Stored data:
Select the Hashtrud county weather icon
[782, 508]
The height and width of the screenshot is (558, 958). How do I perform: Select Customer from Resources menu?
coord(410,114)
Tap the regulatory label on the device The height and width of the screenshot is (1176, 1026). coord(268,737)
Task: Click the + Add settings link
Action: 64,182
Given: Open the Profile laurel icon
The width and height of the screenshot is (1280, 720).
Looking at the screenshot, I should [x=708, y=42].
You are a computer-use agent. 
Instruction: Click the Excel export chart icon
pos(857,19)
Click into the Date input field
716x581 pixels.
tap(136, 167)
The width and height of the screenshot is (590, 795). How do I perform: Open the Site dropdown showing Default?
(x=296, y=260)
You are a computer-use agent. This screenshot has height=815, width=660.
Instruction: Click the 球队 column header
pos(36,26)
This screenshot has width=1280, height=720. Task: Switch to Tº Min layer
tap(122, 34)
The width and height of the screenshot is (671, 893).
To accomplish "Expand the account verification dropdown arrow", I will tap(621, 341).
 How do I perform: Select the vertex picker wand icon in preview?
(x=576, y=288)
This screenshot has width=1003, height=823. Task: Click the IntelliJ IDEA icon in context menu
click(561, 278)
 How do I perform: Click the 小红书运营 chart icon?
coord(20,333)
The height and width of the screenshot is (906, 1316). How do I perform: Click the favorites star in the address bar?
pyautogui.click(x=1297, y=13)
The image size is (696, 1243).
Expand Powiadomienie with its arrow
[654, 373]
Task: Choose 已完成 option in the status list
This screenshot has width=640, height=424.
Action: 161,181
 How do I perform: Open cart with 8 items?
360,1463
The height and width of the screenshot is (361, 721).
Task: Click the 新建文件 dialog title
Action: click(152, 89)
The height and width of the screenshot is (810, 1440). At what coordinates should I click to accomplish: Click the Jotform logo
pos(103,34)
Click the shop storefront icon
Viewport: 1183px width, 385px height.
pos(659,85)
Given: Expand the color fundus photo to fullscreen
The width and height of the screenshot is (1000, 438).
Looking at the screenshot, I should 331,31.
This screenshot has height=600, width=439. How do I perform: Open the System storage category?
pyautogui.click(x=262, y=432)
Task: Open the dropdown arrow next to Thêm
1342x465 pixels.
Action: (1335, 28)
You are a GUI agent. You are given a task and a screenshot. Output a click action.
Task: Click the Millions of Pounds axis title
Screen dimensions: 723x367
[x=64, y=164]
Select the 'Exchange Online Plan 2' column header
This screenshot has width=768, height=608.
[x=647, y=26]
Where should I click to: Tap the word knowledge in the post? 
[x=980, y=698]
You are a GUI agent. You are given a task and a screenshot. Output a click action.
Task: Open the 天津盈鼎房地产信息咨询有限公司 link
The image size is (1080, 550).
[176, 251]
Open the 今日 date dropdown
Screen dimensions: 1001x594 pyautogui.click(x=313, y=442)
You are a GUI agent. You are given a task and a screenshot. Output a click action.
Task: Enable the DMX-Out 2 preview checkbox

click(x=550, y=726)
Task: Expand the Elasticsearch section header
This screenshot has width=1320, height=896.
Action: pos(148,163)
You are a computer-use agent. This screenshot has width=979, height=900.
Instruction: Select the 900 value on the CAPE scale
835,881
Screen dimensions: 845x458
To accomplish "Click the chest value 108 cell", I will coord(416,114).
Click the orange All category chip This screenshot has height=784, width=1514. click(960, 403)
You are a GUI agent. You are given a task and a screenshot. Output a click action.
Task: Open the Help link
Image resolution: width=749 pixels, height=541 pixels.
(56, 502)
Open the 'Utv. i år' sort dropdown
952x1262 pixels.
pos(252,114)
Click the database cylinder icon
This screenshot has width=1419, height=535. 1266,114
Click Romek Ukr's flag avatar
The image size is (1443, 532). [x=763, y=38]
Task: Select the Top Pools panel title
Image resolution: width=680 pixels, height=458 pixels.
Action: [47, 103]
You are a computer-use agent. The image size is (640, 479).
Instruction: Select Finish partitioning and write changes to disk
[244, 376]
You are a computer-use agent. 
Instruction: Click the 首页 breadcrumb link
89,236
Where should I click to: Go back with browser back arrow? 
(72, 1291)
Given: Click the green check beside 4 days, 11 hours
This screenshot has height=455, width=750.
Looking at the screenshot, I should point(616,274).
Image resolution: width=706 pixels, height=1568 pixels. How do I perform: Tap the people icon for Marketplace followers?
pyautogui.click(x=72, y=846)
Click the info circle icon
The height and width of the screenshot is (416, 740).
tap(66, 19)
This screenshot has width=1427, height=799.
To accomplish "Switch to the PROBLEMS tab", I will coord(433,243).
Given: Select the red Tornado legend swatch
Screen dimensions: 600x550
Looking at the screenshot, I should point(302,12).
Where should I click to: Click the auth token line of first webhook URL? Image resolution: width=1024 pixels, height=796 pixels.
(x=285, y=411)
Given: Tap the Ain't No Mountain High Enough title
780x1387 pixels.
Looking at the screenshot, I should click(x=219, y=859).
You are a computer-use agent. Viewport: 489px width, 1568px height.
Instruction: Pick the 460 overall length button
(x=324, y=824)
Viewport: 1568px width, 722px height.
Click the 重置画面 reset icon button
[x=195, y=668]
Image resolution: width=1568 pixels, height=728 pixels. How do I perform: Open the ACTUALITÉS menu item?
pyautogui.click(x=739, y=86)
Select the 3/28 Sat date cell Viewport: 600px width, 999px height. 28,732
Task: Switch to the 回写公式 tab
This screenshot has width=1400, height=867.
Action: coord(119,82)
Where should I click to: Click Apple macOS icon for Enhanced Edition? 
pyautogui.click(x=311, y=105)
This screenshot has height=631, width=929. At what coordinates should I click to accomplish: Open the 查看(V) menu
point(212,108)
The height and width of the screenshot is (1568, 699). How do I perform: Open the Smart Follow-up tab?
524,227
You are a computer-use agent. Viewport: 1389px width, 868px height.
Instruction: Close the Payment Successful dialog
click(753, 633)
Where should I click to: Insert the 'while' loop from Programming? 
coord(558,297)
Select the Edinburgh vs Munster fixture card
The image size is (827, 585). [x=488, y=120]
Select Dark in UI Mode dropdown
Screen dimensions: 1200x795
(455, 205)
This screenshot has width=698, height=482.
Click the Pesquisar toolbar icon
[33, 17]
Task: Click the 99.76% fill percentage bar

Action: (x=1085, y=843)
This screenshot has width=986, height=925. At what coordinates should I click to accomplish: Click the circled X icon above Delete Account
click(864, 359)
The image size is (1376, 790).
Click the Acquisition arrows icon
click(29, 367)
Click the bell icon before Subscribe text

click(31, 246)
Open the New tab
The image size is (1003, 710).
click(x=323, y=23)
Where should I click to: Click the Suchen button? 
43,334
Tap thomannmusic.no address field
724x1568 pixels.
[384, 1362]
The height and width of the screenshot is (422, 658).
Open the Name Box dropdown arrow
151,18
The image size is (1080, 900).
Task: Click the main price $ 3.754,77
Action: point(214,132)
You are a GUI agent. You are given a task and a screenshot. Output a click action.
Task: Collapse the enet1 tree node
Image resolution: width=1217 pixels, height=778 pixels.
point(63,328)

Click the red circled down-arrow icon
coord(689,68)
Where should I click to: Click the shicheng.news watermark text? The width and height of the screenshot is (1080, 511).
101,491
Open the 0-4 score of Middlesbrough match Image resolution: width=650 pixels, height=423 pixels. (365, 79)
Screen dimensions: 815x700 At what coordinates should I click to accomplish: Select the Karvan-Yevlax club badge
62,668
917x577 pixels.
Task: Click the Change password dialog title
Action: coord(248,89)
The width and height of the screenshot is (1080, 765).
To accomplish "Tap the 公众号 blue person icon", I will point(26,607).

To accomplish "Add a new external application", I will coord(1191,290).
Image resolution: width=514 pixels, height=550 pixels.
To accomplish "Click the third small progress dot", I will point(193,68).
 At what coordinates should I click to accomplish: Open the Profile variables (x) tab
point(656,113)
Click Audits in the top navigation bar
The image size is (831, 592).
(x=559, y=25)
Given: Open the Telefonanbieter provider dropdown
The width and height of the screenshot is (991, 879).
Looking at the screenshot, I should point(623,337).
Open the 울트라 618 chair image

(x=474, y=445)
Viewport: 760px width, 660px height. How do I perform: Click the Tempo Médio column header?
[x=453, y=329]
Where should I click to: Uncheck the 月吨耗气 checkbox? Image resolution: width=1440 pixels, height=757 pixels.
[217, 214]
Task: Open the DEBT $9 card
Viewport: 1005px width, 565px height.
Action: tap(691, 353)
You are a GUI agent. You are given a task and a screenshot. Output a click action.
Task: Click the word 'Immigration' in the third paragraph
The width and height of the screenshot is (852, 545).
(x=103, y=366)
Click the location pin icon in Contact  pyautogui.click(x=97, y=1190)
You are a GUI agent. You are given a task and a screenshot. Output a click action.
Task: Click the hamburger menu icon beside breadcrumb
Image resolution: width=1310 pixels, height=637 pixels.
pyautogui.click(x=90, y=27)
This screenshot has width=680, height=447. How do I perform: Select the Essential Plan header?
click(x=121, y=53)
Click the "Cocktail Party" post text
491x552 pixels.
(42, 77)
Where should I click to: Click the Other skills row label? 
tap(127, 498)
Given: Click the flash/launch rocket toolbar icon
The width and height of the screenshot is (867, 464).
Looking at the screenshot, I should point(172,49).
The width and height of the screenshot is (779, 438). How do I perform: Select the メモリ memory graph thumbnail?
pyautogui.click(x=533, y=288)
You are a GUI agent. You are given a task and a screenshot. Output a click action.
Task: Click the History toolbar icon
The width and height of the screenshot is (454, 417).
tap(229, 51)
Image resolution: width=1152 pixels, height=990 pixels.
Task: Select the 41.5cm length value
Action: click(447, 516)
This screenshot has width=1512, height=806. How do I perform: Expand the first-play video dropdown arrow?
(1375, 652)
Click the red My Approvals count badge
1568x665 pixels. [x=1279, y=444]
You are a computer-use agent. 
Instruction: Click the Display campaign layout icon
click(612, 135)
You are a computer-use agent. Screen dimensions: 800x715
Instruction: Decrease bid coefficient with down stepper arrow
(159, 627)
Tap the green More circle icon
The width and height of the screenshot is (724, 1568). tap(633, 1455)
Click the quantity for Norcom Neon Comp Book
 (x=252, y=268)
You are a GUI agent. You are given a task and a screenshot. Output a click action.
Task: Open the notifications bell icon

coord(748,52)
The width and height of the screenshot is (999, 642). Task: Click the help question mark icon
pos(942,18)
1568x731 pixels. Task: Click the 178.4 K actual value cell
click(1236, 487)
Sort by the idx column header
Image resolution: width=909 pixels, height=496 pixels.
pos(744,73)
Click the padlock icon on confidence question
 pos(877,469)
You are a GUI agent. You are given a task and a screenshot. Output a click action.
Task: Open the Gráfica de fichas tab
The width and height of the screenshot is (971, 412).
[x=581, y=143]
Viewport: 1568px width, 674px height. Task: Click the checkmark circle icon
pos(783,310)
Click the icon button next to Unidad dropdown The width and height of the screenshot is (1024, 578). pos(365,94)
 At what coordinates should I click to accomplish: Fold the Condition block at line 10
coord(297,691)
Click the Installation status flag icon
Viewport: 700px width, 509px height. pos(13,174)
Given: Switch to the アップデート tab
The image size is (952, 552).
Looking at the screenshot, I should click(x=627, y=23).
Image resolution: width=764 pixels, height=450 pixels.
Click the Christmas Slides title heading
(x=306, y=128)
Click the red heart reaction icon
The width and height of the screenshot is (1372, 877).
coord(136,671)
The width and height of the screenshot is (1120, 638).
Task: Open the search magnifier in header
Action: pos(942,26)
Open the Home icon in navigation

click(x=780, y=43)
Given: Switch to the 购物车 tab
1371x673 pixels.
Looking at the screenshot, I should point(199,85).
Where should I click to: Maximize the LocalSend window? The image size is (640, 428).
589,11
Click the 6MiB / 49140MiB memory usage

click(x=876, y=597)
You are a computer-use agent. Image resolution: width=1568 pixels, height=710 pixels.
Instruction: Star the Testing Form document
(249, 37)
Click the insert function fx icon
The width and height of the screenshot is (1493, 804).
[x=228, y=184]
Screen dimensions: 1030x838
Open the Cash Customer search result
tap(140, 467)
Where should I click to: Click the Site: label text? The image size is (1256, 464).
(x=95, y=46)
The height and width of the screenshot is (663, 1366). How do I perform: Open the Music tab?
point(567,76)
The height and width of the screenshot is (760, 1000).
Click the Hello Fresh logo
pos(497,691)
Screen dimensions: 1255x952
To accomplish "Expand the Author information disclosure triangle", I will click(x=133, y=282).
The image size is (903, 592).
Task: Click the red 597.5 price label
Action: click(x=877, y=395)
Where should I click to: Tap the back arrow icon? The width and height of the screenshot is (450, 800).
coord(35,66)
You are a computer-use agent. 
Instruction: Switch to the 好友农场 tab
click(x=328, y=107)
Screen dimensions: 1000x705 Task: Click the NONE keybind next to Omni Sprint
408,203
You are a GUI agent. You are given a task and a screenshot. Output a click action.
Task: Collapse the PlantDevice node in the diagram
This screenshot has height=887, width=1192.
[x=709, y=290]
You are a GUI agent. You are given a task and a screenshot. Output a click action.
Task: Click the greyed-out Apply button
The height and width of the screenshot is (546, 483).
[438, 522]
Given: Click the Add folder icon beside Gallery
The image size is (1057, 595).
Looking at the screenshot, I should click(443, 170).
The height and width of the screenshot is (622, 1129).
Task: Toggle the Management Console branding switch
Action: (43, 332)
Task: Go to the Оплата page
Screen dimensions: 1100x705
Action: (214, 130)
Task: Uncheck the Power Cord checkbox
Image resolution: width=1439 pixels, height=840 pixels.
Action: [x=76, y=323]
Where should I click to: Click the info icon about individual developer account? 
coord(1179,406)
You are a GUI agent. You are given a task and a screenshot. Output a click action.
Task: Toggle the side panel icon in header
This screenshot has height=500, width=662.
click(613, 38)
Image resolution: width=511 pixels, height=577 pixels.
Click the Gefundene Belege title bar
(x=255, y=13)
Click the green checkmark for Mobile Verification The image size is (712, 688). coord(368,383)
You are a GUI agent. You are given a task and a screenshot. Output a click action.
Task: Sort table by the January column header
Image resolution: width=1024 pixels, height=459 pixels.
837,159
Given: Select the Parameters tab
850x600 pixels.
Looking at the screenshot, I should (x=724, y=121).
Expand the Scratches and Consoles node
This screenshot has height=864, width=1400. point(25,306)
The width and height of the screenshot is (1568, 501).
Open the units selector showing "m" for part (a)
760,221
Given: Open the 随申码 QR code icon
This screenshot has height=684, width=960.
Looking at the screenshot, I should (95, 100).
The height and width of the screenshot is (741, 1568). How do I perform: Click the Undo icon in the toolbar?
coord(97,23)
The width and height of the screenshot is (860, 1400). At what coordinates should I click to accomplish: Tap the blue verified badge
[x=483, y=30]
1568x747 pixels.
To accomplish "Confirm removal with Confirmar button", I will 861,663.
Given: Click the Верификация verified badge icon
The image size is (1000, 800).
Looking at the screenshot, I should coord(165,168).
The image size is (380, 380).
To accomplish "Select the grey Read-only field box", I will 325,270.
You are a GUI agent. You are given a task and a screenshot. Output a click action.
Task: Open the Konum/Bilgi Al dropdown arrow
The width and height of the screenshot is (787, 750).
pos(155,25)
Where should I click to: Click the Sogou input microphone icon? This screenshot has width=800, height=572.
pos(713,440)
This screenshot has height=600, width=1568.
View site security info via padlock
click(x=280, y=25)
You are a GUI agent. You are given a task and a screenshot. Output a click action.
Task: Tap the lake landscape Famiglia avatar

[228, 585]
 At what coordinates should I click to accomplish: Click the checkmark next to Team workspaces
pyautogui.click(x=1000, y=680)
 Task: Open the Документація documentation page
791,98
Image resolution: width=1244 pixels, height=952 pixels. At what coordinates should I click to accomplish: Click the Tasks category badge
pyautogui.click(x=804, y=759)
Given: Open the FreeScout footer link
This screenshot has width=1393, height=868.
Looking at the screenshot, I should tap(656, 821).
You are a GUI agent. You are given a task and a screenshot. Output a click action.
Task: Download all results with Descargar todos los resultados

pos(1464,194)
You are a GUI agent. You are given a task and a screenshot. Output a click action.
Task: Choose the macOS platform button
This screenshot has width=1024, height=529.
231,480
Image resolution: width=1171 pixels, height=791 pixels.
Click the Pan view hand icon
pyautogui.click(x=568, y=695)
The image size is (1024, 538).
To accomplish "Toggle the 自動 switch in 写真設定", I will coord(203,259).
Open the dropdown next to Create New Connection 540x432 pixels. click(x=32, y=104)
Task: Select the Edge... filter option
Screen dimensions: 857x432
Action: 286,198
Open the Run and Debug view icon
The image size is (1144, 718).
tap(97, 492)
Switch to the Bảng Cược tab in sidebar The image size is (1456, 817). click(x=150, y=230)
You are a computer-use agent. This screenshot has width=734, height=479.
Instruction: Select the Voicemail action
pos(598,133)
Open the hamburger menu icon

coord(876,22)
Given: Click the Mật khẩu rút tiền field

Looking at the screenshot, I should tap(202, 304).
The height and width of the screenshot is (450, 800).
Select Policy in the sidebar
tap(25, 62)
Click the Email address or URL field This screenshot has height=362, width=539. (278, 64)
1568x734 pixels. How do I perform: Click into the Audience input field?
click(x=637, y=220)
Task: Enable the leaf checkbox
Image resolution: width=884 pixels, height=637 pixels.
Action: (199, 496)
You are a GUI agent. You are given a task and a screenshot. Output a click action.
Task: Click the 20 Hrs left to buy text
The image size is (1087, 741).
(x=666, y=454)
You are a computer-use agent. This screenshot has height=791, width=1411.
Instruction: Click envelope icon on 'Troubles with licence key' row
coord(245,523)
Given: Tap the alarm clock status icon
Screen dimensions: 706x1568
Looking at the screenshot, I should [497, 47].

* EXERCISE DIRECTIONS *
Look above for the line holding "Screen dimensions: 845x458", then set down exactly that line and every line after it up to and including the line holding "You are a computer-use agent. Viewport: 489px", with nothing else.

* RESULT FOR THIS TASK *
Screen dimensions: 845x458
To accomplish "Click the chest value 108 cell", I will coord(416,114).
Click the orange All category chip This screenshot has height=784, width=1514. click(960, 403)
You are a GUI agent. You are given a task and a screenshot. Output a click action.
Task: Open the Help link
Image resolution: width=749 pixels, height=541 pixels.
(56, 502)
Open the 'Utv. i år' sort dropdown
952x1262 pixels.
pos(252,114)
Click the database cylinder icon
This screenshot has width=1419, height=535. 1266,114
Click Romek Ukr's flag avatar
The image size is (1443, 532). [x=763, y=38]
Task: Select the Top Pools panel title
Image resolution: width=680 pixels, height=458 pixels.
Action: [47, 103]
You are a computer-use agent. The image size is (640, 479).
Instruction: Select Finish partitioning and write changes to disk
[244, 376]
You are a computer-use agent. 
Instruction: Click the 首页 breadcrumb link
89,236
Where should I click to: Go back with browser back arrow? 
(72, 1291)
Given: Click the green check beside 4 days, 11 hours
This screenshot has height=455, width=750.
Looking at the screenshot, I should point(616,274).
Image resolution: width=706 pixels, height=1568 pixels. How do I perform: Tap the people icon for Marketplace followers?
pyautogui.click(x=72, y=846)
Click the info circle icon
The height and width of the screenshot is (416, 740).
tap(66, 19)
This screenshot has width=1427, height=799.
To accomplish "Switch to the PROBLEMS tab", I will coord(433,243).
Given: Select the red Tornado legend swatch
Screen dimensions: 600x550
Looking at the screenshot, I should point(302,12).
Where should I click to: Click the auth token line of first webhook URL? Image resolution: width=1024 pixels, height=796 pixels.
(x=285, y=411)
Given: Tap the Ain't No Mountain High Enough title
780x1387 pixels.
Looking at the screenshot, I should click(x=219, y=859).
You are a computer-use agent. Viewport: 489px width, 1568px height.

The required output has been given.